И тут изменилось все. Серый ровный встал свет кругом и в недвижной тишине пустыня стала: ни сейнера, ни вертолета, ни туч с громами. Ровный лежал океан везде, а снег, что упасть не успел, помедлил и в небо вернулся. Сильнее застыло после снега. Так застыло, будто ни разу в мире не было бурь, даже слабых движений не было никогда, даже невидимых, легких и чуть ощутимых воздушных струений. Застыло все. Только лежал океан, тяжелый, бездыханный, до самого неба, — такого же серого, глубинно-недвижного, только на самом краю темнеющего дале-екой черной синевой. И ни движенья, ни плеска, ни одного ветерка ниоткуда. Потому что не нужно.
Стало тихо так навсегда, так бездонно, что нужно стало умереть. Но вдруг в небе, далеко, на самом краю, вспыхнула молния, от света ее задрожало все небо. Страстно обрадовала она этим движеньем дрожащего блеска! Но в тот же миг радость ушла, наоборот — еще больше помертвело в душе человека, — молния, подрожав, вдруг полилась с неба вниз и растеклась по всей линии горизонта. Во всю длину океана и неба, разделяя их сияньем жидкого электричества. Не гасня, она нестерпимо жгла узким сияньем своим. И от этого еще сильнее побледнели свинцовые дали, и если случайно вода океана ловила ответ ее, то виднее становилось, что нету силы в воде, нету движения, даже если забить по ней руками — брызги без воли вернутся, без смеха улягутся, просто вода без смысла. Стало окончательно, бесповоротно понятно: все неживое отныне навеки, потому что свет молнии был такой поразительной злобы, что молодой колдун заплакал, схватившись за грудь.
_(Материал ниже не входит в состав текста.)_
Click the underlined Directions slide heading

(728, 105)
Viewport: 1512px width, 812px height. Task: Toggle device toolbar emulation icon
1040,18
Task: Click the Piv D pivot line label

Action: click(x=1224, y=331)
Ей нужно навеки-навеки палить — никого специально, а просто сиять, и палить, и не избыть ей ярости.
Закрылся юноша руками, но мертвосияющий свет грозно стоял, что ему теплые, смертные руки? — он сквозь руки сиял прямо в голову, и не было теней, была серосияющая тишина навеки-навеки. И то, что ныло, болело в груди человека, не смогло — дриньк — вскрикнуло и сгорело.
В тот же миг все качнулось. Стало, как было: снег повалил вниз из неба, неуловимо ожившего тихими шевеленьями темных глубин, заревел черный ветер, крутясь, сейнер замигал огоньками, вздыбился океан, влажно-грозный, и влюбленный в своей лодчонке снова нырнул вниз.
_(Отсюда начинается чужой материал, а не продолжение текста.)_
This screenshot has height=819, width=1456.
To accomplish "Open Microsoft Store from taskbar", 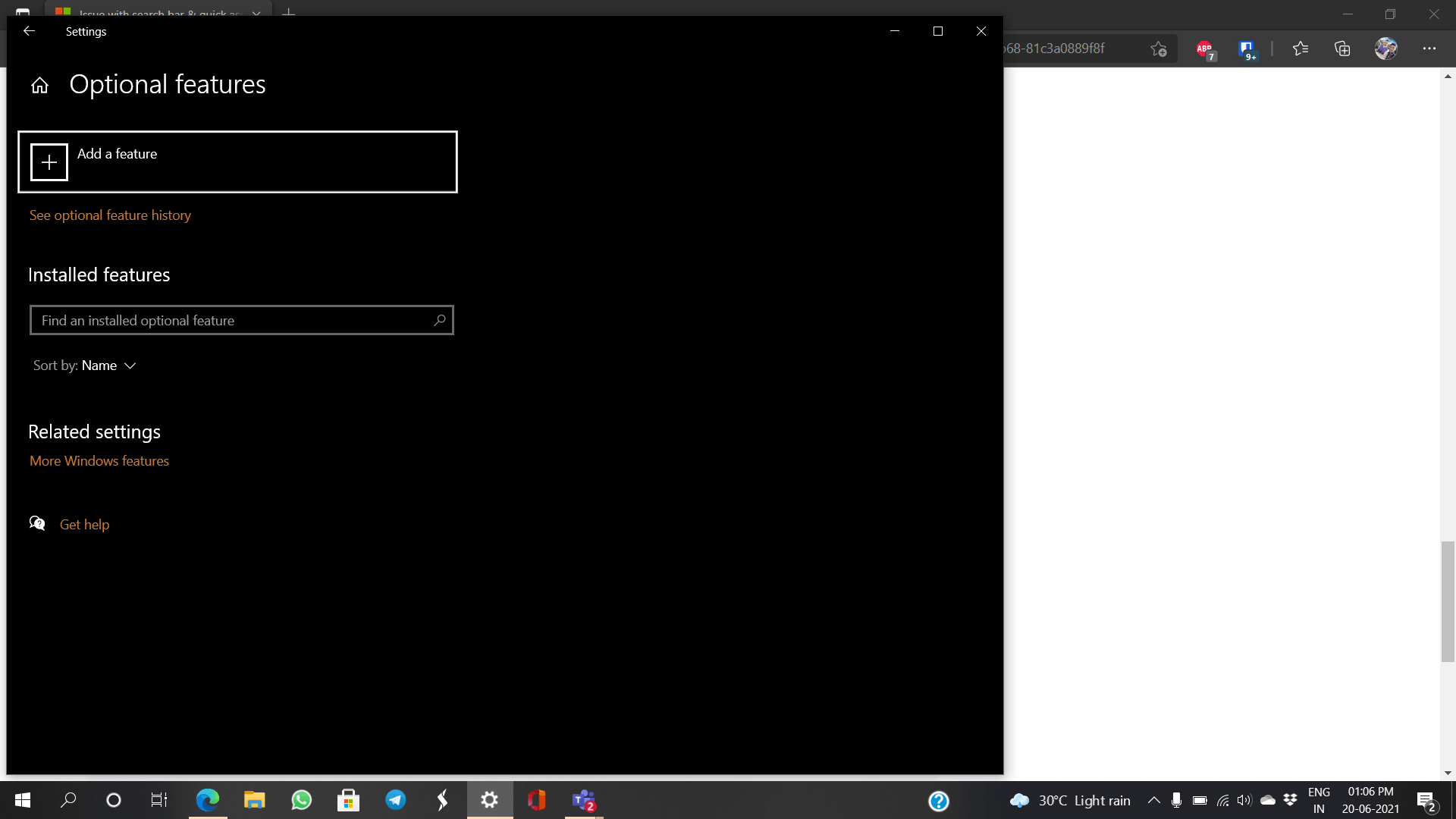I will click(348, 800).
— Пойду я, повешусь, — сказал Дима.
Я от неожиданности сильно порезался.
— Как ты повесишься? У меня?
— А где еще?! — крикнул Дима. — Я что, собака тебе?
— Но послушай, Дима, — сказал я. — Во-первых, мне тебя жалко, во-вторых, у меня будут неприятности, это совершенно точно! Я заика. Я ничего не смогу объяснить. Я просто не вынесу!
— Ты только о себе думаешь! — усмехнулся Дима. — Но я все равно повешусь.
Встал и пошел.
— Ты куда? — взвизгнул я.
— Да не ори, в туалет, — ответил Дима.
Но я прокрался за ним, и пока он был в туалете, я деликатно покашливал за дверью. Я не вынесу вида удавленника, тем более друга. Да какая разница-то — друга, не друга?! Никакого не вынесу. Хоть я и медбрат.
— Ты уйдешь или нет? — сдавленно крикнул Дима из-за двери.
— Дай клятву, что ты не повесишься, — непреклонно потребовал я.
— Где мне тут вешаться? — обиделся Дима. — На унитазе? Ты думаешь, что говоришь-то?
Ну хорошо, я ушел, но недалеко. На кухню. Кстати, покормить попугая. Зеленый мой друг вспорхнул мне на плечо и больно ущипнул за щеку. Удивительно злые попугаи. Я насыпал ему пшена, налил свежей водички. Потом я вернулся, потом раздался шум смываемой воды, и я перевел дух. Дима был жив. Сейчас мы с ним выпьем!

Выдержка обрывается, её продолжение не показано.